La voz de Nickson, el mayordomo, dijo con firmeza:
—Sin embargo, lo que estamos haciendo se suma a un último esfuerzo privado. Al esforzarse Pendrake en comprender que hasta los sirvientes eran figuras dirigentes del grupo, Sybil, la cocinera, dijo con sosegada autoridad:
—Aurelia, hasta estamos considerando enviar a Jim a la luna.
—¿Para qué? —respondió Aurelia, auténticamente sorprendida.
—Querida—respondió Sybil— estamos llegando a una gran emergencia, y ya es hora de que comprobemos la historia del finado Mr. Lambton sobre de dónde provino el motor.
—Bien—manifestó Aurelia tras una pausa—, Jim es ciertamente la persona lógicamente idónea para ir, puesto que es el único que no podría revelar nuestros secretos si algo fuese mal. —Parecía resignada.

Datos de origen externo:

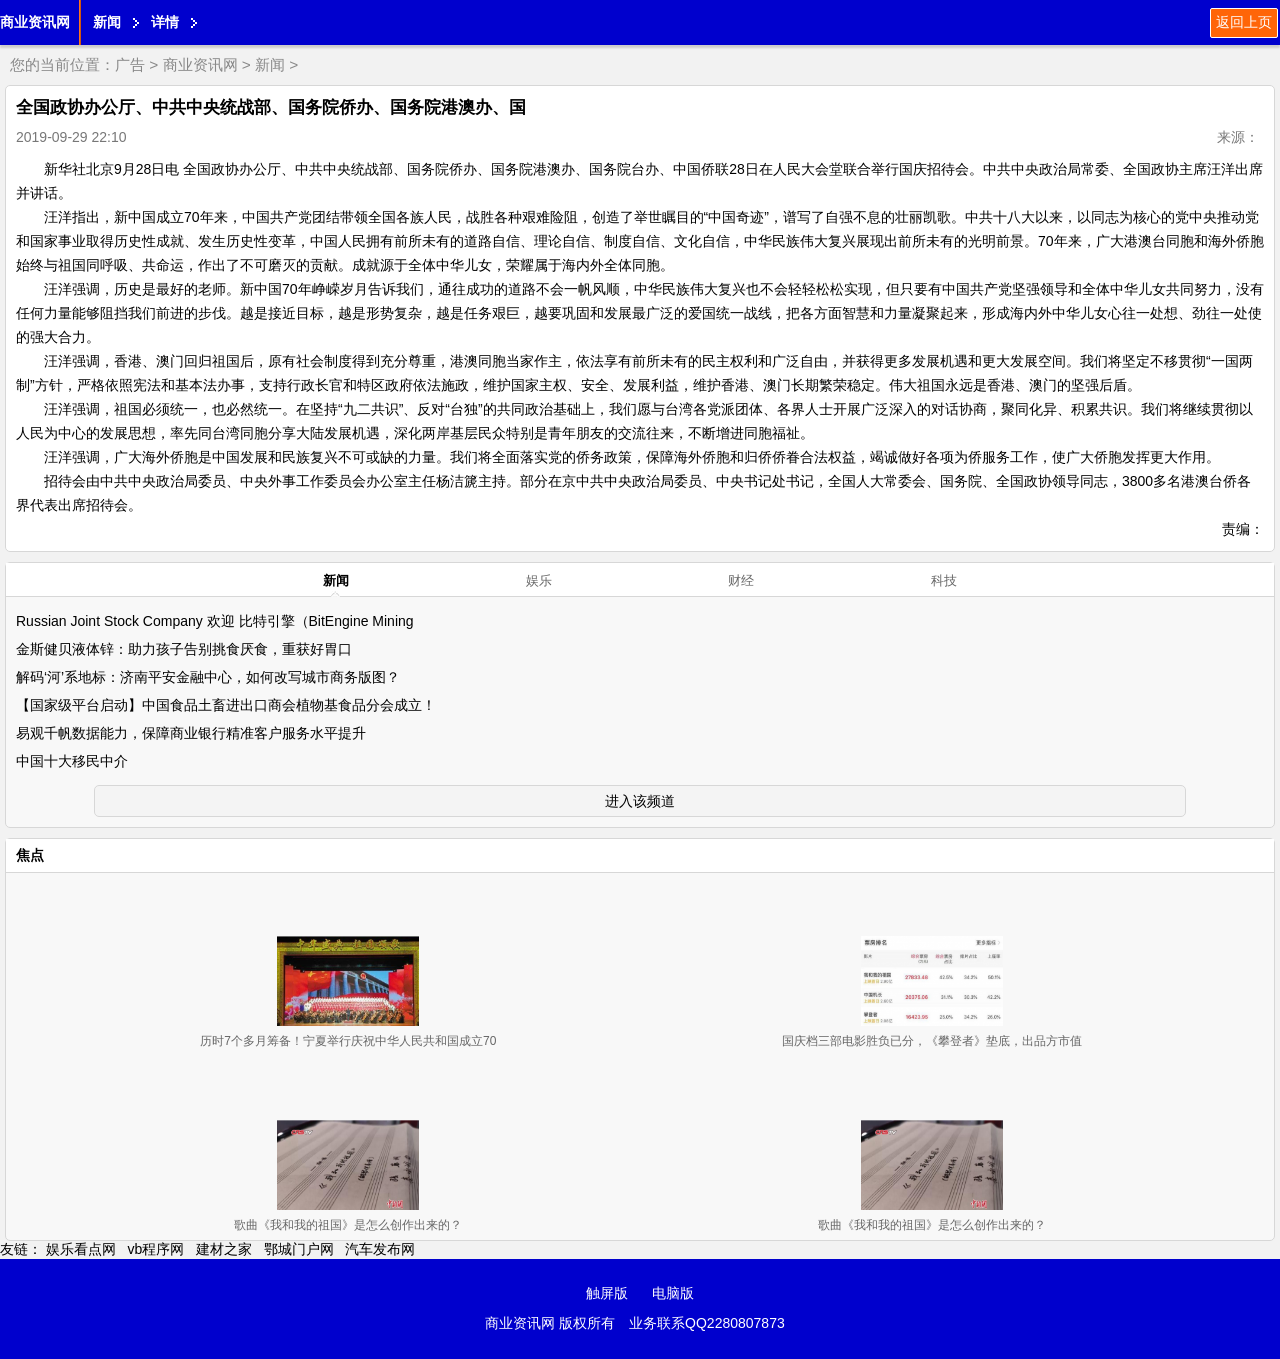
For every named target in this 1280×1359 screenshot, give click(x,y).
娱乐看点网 (81, 1249)
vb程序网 (156, 1249)
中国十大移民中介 (72, 761)
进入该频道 (640, 801)
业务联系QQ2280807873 (707, 1323)
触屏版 (607, 1293)
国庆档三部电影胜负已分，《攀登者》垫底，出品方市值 (932, 1041)
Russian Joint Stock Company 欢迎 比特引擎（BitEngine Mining (215, 621)
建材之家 (224, 1249)
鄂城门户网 (299, 1249)
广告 (130, 64)
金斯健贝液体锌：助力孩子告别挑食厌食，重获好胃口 (184, 649)
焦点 (30, 855)
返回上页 (1244, 22)
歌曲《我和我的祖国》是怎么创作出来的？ (348, 1225)
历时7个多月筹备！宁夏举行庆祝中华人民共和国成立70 (348, 1041)
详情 (165, 22)
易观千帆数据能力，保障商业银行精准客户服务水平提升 (191, 733)
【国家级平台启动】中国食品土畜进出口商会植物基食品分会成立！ (226, 705)
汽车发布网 (380, 1249)
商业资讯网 (35, 22)
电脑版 (673, 1293)
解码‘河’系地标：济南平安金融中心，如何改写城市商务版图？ (208, 677)
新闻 (107, 22)
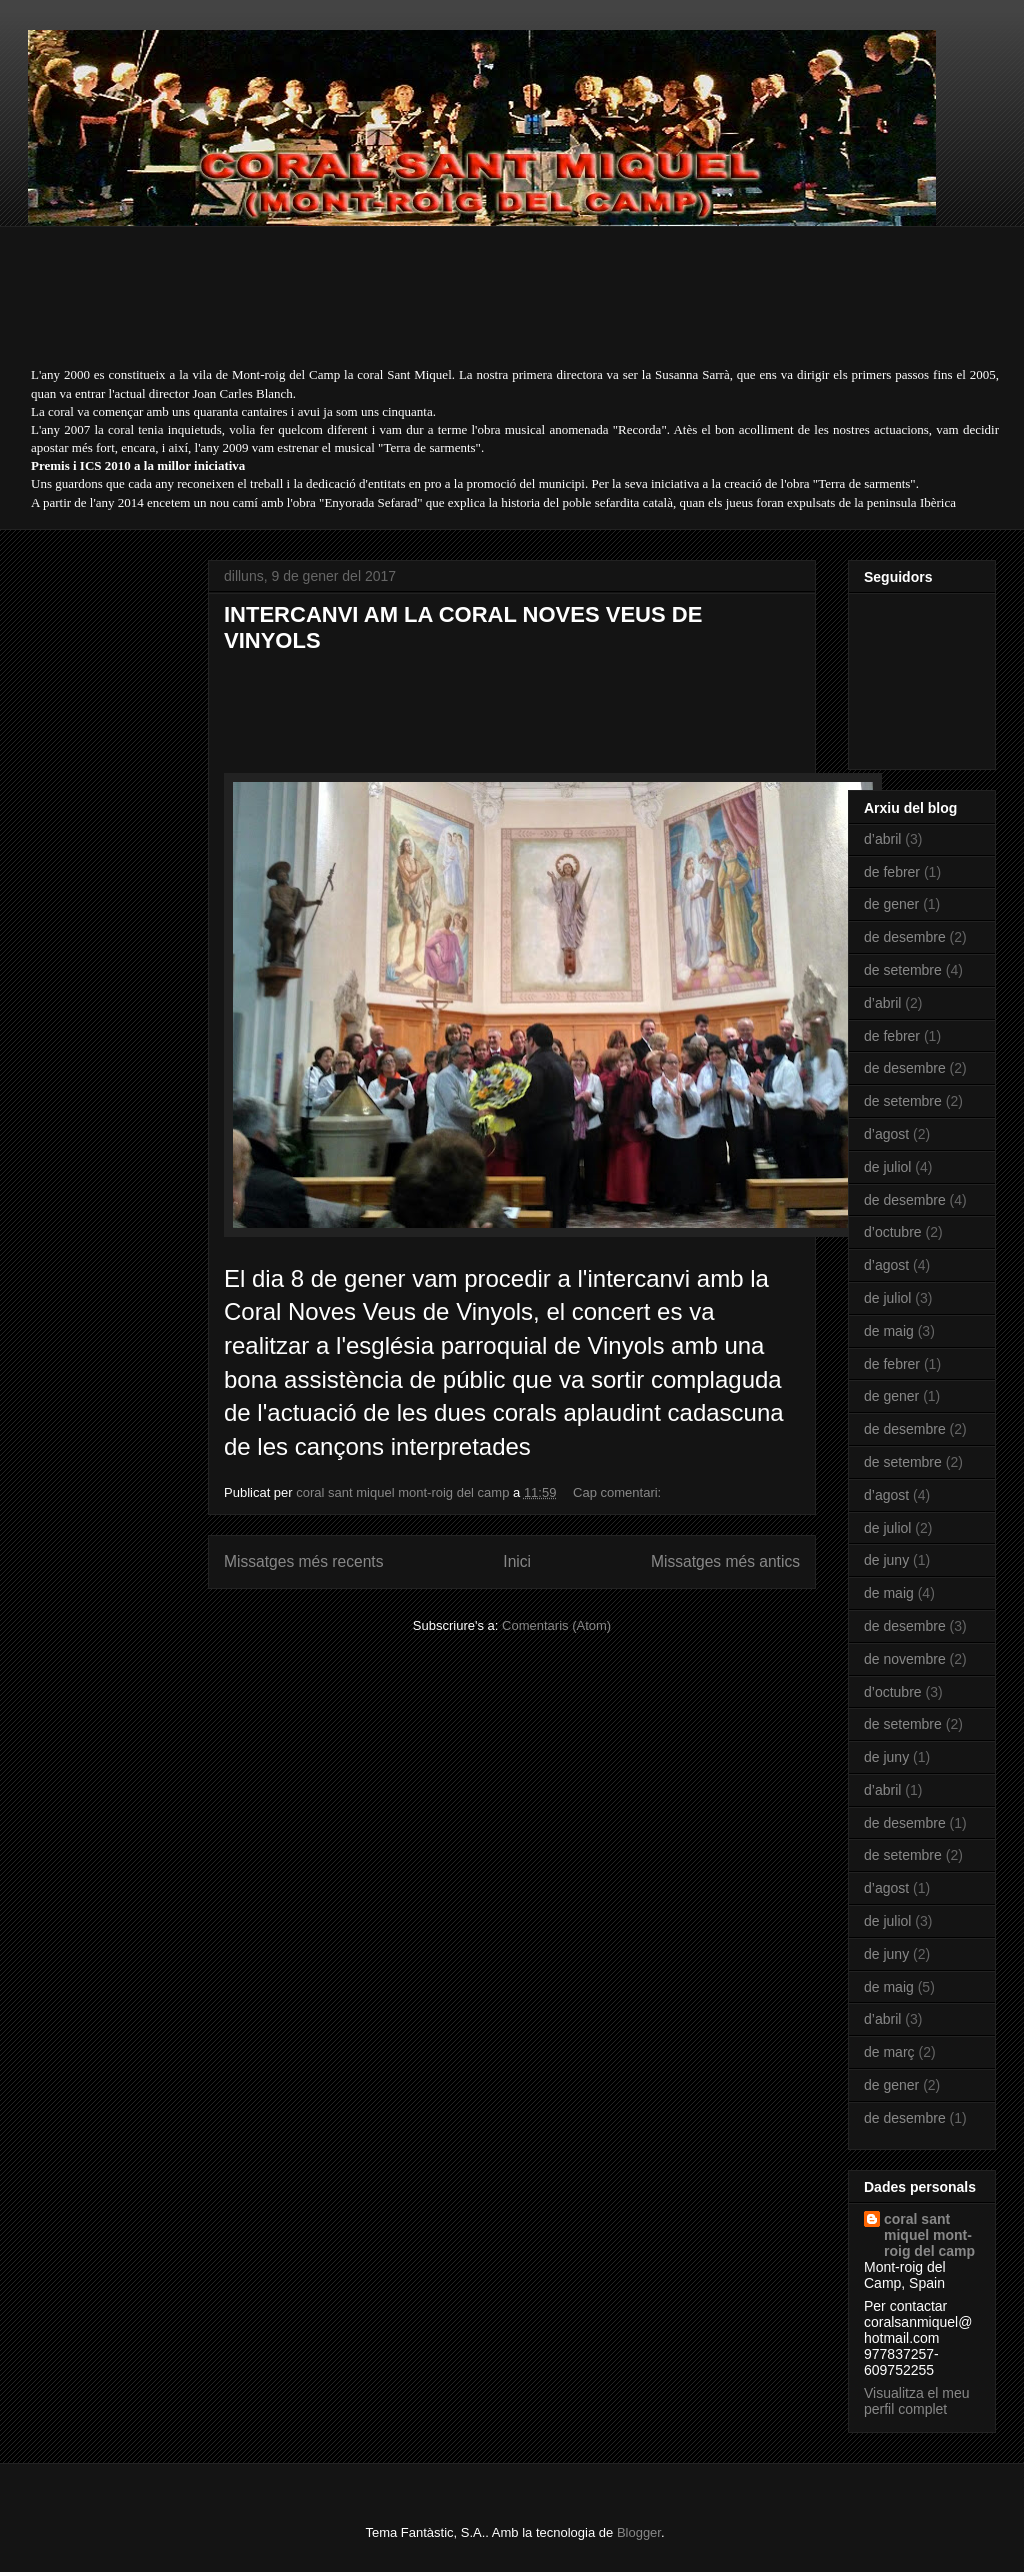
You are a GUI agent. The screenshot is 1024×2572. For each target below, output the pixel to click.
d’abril (882, 839)
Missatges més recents (303, 1561)
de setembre (903, 970)
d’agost (886, 1134)
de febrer (892, 872)
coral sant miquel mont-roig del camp (929, 2235)
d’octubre (893, 1232)
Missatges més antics (725, 1561)
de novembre (905, 1659)
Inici (517, 1561)
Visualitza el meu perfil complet (917, 2401)
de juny (886, 1560)
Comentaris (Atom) (556, 1625)
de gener (891, 904)
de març (889, 2052)
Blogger (639, 2532)
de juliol (887, 1167)
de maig (889, 1331)
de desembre (905, 937)
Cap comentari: (619, 1492)
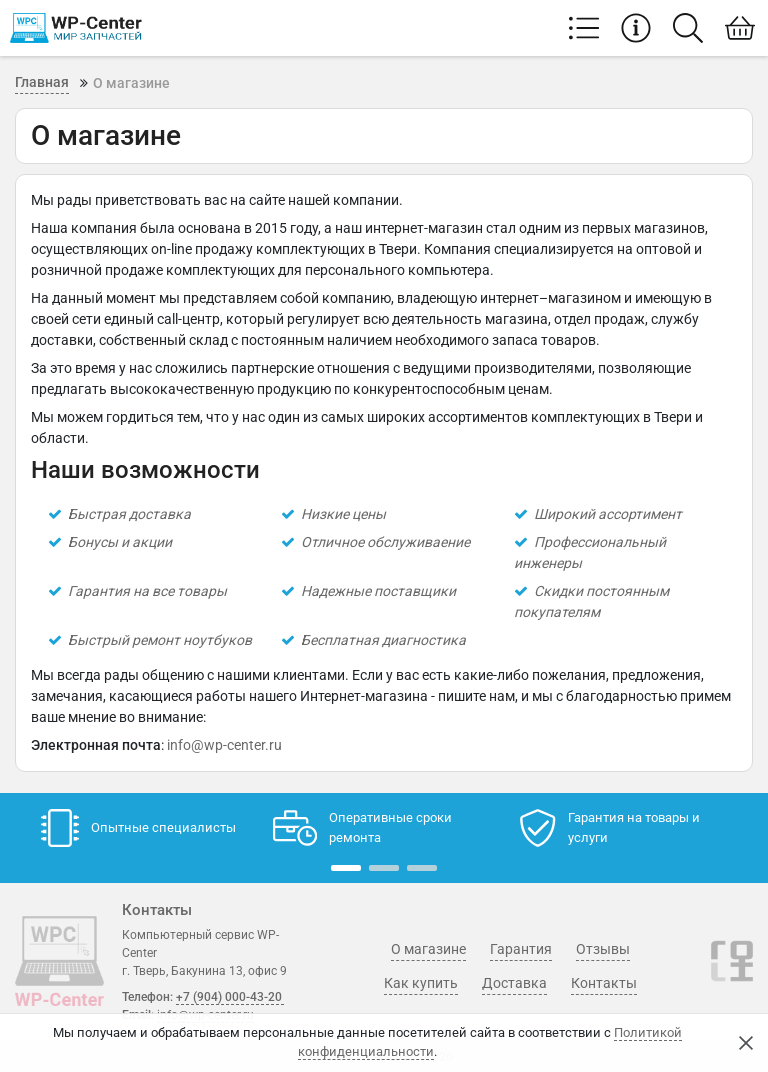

Pendrake se maldijo después por haberse marchado en aquel momento. Pero no pudo resistir al miedo que le invadió de ser descubierto allí, antes de que pudiera meditar sobre lo que había oído. Se deslizó por las escaleras, cogió su sombrero y se dirigió a la puerta. Al salir fuera reparó por primera vez en que había aparcados casi una docena de coches en el extremo opuesto de la casa. Había estado demasiado embargado en sus pensamientos para fijarse en ellos cuando llegó.
Y pocos minutos después se hallaba conduciendo su propio coche a través de las abiertas verjas de hierro y a lo largo de la antigua carretera rural, en dirección a la principal. Tenía el hondo convencimiento de que aquélla iba a ser una tarde de torbellino mental.